Crozet, Albemarle, the US, the World, need affordable housing. I don’t know that anyone has a viable solution as of yet, but I do know that not seeing affordable housing as a need is a problem.

From a recent Charlottesville Community Engagement

(bolding is mine)

The Comprehensive Plan update is being called AC44 to reflect the target year of 2044. The first set of results are in for the first round of public input for the second phase. 

“The AC44 team reviewed community input from the first round of engagement in Phase 2, from 532 questionnaire responses, six pop-ups in each magisterial district, and approximately 130 participants in 15 community chats,” reads an email sent out this morning. 

That response rate is around 0.4 percent of the total population. 

A summary of the responses has also been sent out. Question ten sought to gauge concern about housing affordability in the future. Seventy-four respondents were very concerned, 217 were somewhat concerned, and 231 were not concerned at all.

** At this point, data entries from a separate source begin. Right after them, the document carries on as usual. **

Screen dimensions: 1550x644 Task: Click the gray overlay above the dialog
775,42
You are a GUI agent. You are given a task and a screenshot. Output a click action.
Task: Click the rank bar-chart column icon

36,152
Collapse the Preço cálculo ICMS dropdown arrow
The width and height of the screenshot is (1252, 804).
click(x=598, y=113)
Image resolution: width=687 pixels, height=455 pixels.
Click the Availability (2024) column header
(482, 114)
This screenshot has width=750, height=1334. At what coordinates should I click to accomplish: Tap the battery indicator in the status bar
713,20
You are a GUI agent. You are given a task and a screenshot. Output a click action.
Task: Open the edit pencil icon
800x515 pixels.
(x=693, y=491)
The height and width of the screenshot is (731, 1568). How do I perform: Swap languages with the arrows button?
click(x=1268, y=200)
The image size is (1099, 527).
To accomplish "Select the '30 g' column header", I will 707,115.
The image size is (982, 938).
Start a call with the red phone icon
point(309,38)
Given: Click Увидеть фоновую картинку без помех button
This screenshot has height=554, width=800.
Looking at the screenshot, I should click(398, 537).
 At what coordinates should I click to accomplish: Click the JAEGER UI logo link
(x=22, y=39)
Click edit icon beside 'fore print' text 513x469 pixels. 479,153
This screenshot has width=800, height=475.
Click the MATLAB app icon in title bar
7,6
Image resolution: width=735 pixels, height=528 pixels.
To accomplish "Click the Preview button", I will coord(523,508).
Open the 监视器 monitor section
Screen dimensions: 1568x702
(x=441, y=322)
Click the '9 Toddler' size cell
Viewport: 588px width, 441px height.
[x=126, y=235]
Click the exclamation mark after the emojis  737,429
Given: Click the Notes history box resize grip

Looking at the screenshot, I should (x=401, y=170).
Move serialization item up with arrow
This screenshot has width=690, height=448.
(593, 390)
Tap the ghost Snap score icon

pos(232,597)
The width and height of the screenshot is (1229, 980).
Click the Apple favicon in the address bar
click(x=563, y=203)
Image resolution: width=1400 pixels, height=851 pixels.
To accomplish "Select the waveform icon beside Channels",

All of the data from the full questionnaire are also available for review on the AC44 website. The vast majority of respondents live in single-family homes (432 out of 526) and own their homes (460 out of 519). 

43% of respondents – who are already homeowners – are not concerned about affordable housing.

Dig into the results; what do you think?

Edit: The first title for this post was, “I’ve Got Mine;” I’m editing it because it’s a more opinionated title than I typically publish. I’d rather the post be about the comp plan, and not my opinion, though I still wish we’d think of others more when responding to surveys.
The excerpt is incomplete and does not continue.